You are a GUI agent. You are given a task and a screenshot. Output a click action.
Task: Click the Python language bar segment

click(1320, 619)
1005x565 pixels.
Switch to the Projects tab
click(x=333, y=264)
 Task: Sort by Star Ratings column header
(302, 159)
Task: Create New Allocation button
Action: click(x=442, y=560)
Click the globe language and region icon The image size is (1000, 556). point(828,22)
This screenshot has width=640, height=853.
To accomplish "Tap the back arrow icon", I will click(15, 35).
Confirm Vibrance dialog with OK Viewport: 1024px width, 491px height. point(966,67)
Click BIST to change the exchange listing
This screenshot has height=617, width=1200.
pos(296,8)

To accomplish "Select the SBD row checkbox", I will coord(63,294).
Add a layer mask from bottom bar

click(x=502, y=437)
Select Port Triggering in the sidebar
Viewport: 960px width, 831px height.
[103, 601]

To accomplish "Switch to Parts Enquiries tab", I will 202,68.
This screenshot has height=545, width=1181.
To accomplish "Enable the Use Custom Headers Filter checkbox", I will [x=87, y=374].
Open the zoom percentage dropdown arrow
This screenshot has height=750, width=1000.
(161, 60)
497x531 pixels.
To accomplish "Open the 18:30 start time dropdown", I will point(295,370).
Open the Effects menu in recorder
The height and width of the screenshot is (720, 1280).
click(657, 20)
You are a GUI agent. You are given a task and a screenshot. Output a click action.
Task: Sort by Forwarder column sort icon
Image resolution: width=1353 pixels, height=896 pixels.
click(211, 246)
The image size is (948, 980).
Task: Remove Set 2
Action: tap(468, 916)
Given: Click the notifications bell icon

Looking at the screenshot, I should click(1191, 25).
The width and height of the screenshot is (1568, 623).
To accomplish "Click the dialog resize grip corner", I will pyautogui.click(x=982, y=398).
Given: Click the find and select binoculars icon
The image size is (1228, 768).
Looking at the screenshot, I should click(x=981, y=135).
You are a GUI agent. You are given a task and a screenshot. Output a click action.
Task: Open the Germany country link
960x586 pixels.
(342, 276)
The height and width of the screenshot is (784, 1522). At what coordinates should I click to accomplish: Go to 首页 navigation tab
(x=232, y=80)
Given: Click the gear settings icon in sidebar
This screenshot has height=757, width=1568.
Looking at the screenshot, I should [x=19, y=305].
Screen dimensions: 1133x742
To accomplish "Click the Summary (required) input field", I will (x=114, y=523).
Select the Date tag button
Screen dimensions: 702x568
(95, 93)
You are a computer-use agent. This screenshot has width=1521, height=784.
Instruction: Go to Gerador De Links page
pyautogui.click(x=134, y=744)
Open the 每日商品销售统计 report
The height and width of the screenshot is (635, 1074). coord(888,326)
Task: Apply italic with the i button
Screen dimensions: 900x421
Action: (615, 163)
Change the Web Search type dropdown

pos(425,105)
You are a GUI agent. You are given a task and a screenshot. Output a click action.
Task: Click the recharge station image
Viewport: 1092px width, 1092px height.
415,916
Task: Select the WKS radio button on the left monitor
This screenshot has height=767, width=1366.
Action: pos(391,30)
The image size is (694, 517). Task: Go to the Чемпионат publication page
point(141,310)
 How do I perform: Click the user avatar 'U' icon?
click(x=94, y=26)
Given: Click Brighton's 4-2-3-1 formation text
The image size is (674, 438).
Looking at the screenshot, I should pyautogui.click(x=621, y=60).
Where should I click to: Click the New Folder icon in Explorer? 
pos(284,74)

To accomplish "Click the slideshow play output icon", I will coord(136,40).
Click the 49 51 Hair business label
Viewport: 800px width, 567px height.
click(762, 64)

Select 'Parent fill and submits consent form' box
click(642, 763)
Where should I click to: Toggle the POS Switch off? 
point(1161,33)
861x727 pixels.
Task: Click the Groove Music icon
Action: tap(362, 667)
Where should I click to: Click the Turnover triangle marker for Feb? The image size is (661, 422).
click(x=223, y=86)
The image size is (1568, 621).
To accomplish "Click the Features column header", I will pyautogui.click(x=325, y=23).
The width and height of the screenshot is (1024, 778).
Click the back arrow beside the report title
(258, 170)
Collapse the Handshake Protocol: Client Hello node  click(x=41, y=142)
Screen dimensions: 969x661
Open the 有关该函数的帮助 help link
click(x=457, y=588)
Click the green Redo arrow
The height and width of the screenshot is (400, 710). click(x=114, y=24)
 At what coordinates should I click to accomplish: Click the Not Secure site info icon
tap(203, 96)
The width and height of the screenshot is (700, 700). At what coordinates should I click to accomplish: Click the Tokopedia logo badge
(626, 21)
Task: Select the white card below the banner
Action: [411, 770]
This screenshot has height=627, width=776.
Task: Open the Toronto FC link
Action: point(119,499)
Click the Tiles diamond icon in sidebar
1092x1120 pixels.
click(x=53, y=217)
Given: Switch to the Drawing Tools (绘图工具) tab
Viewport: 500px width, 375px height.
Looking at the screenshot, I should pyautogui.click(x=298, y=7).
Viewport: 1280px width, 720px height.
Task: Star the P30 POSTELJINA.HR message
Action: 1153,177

☆ ☆ ☆ ☆

- **TASK OBJECTIVE**
All of the entries should be repeated word for word.

- **TASK SOLUTION**
You are a GUI agent. You are given a task and a screenshot. Output a click action.
Task: Click the Python language bar segment

click(1320, 619)
1005x565 pixels.
Switch to the Projects tab
click(x=333, y=264)
 Task: Sort by Star Ratings column header
(302, 159)
Task: Create New Allocation button
Action: click(x=442, y=560)
Click the globe language and region icon The image size is (1000, 556). point(828,22)
This screenshot has width=640, height=853.
To accomplish "Tap the back arrow icon", I will click(15, 35).
Confirm Vibrance dialog with OK Viewport: 1024px width, 491px height. point(966,67)
Click BIST to change the exchange listing
This screenshot has height=617, width=1200.
pos(296,8)

To accomplish "Select the SBD row checkbox", I will coord(63,294).
Add a layer mask from bottom bar

click(x=502, y=437)
Select Port Triggering in the sidebar
Viewport: 960px width, 831px height.
[103, 601]

To accomplish "Switch to Parts Enquiries tab", I will 202,68.
This screenshot has height=545, width=1181.
To accomplish "Enable the Use Custom Headers Filter checkbox", I will [x=87, y=374].
Open the zoom percentage dropdown arrow
This screenshot has height=750, width=1000.
(161, 60)
497x531 pixels.
To accomplish "Open the 18:30 start time dropdown", I will point(295,370).
Open the Effects menu in recorder
The height and width of the screenshot is (720, 1280).
click(657, 20)
You are a GUI agent. You are given a task and a screenshot. Output a click action.
Task: Sort by Forwarder column sort icon
Image resolution: width=1353 pixels, height=896 pixels.
click(211, 246)
The image size is (948, 980).
Task: Remove Set 2
Action: tap(468, 916)
Given: Click the notifications bell icon

Looking at the screenshot, I should click(1191, 25).
The width and height of the screenshot is (1568, 623).
To accomplish "Click the dialog resize grip corner", I will pyautogui.click(x=982, y=398).
Given: Click the find and select binoculars icon
The image size is (1228, 768).
Looking at the screenshot, I should click(x=981, y=135).
You are a GUI agent. You are given a task and a screenshot. Output a click action.
Task: Open the Germany country link
960x586 pixels.
(342, 276)
The height and width of the screenshot is (784, 1522). At what coordinates should I click to accomplish: Go to 首页 navigation tab
(x=232, y=80)
Given: Click the gear settings icon in sidebar
This screenshot has height=757, width=1568.
Looking at the screenshot, I should [x=19, y=305].
Screen dimensions: 1133x742
To accomplish "Click the Summary (required) input field", I will (x=114, y=523).
Select the Date tag button
Screen dimensions: 702x568
(95, 93)
You are a computer-use agent. This screenshot has width=1521, height=784.
Instruction: Go to Gerador De Links page
pyautogui.click(x=134, y=744)
Open the 每日商品销售统计 report
The height and width of the screenshot is (635, 1074). coord(888,326)
Task: Apply italic with the i button
Screen dimensions: 900x421
Action: (615, 163)
Change the Web Search type dropdown

pos(425,105)
You are a GUI agent. You are given a task and a screenshot. Output a click action.
Task: Click the recharge station image
Viewport: 1092px width, 1092px height.
415,916
Task: Select the WKS radio button on the left monitor
This screenshot has height=767, width=1366.
Action: pos(391,30)
The image size is (694, 517). Task: Go to the Чемпионат publication page
point(141,310)
 How do I perform: Click the user avatar 'U' icon?
click(x=94, y=26)
Given: Click Brighton's 4-2-3-1 formation text
The image size is (674, 438).
Looking at the screenshot, I should pyautogui.click(x=621, y=60).
Where should I click to: Click the New Folder icon in Explorer? 
pos(284,74)

To accomplish "Click the slideshow play output icon", I will coord(136,40).
Click the 49 51 Hair business label
Viewport: 800px width, 567px height.
click(762, 64)

Select 'Parent fill and submits consent form' box
click(642, 763)
Where should I click to: Toggle the POS Switch off? 
point(1161,33)
861x727 pixels.
Task: Click the Groove Music icon
Action: tap(362, 667)
Where should I click to: Click the Turnover triangle marker for Feb? The image size is (661, 422).
click(x=223, y=86)
The image size is (1568, 621).
To accomplish "Click the Features column header", I will pyautogui.click(x=325, y=23).
The width and height of the screenshot is (1024, 778).
Click the back arrow beside the report title
(258, 170)
Collapse the Handshake Protocol: Client Hello node  click(x=41, y=142)
Screen dimensions: 969x661
Open the 有关该函数的帮助 help link
click(x=457, y=588)
Click the green Redo arrow
The height and width of the screenshot is (400, 710). click(x=114, y=24)
 At what coordinates should I click to accomplish: Click the Not Secure site info icon
tap(203, 96)
The width and height of the screenshot is (700, 700). At what coordinates should I click to accomplish: Click the Tokopedia logo badge
(626, 21)
Task: Select the white card below the banner
Action: [411, 770]
This screenshot has height=627, width=776.
Task: Open the Toronto FC link
Action: point(119,499)
Click the Tiles diamond icon in sidebar
1092x1120 pixels.
click(x=53, y=217)
Given: Switch to the Drawing Tools (绘图工具) tab
Viewport: 500px width, 375px height.
Looking at the screenshot, I should pyautogui.click(x=298, y=7).
Viewport: 1280px width, 720px height.
Task: Star the P30 POSTELJINA.HR message
Action: 1153,177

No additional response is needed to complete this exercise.